There are many truisms about physical appearance, personality, and the lack of correlation between the two. Most are designed to pump up self-confidence, suggesting that people who aren’t conventionally good-looking make up for it with great personalities. But that's not always true. People have physical defects. People have personality defects. They can have one or both. It’s rare that they have neither.
Happy Face seeks to explore this complex idea, and it often succeeds admirably. Director Alexandre Franchi drew upon his struggle with bone cancer, his mother’s disfiguring and ultimately fatal cancer, and the stories of his diverse, starkly unique-looking cast to tell the film’s spiderweb of stories, and the result is a film that wears its heart on its sleeve - sometimes to a fault.

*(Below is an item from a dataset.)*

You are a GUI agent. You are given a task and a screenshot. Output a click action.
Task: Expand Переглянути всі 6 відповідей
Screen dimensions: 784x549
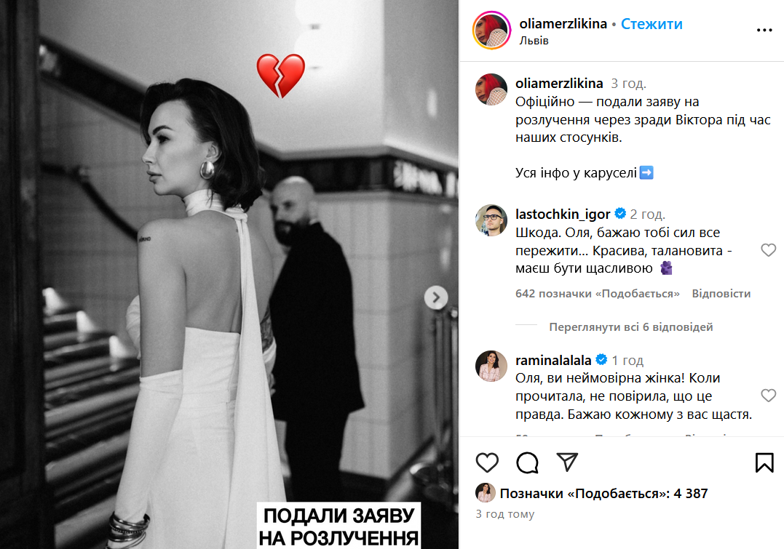630,327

Centring around members of a support group for people with extreme facial differences, Happy Face drops the audience in the deep end from the get-go. There’s a man with no nose; a woman with incurable warts; a heavily-injured policeman; and people with other congenital or accidental issues that leave them looking different enough to be ostracised by the world. In most other films, these actors would be cast as villains or monsters. In Happy Face, we immediately meet them as real people, Franchi’s camera treating them as any other camera would treat any other person.
Their stories make up a great deal of the movie, but they’re not its central plot. That belongs to Stanislas, a pretty regular-looking young man who infiltrates the group under cover of bandages, in order to - in his words - get used to the idea of what his cancer-stricken mother will look like after facial surgery. Stan’s deception doesn’t go down well with his new friends, but he quickly finds his way back into their good graces with an unorthodox therapy idea. Instead of dealing with their issues internally, he suggests, why not get confrontational, rubbing people’s prejudices in their faces, daring them to be more insulting?
Stan’s audacious plan is responsible for some of the film’s best scenes, and some of its worst. When he storms in like Perfect-Faced Jesus, his pep talks are cringe-inducing; his plan of “breaking [the support group members] so they get over their fear of being broken” feels naive; the fact that he’s doing all this so he can get back into the group just seems nakedly self-serving. That said, scenes where Stan’s cohort take point in reclaiming their lives range from truthfully observational to genuinely triumphant, laced through with honesty and gallows humour.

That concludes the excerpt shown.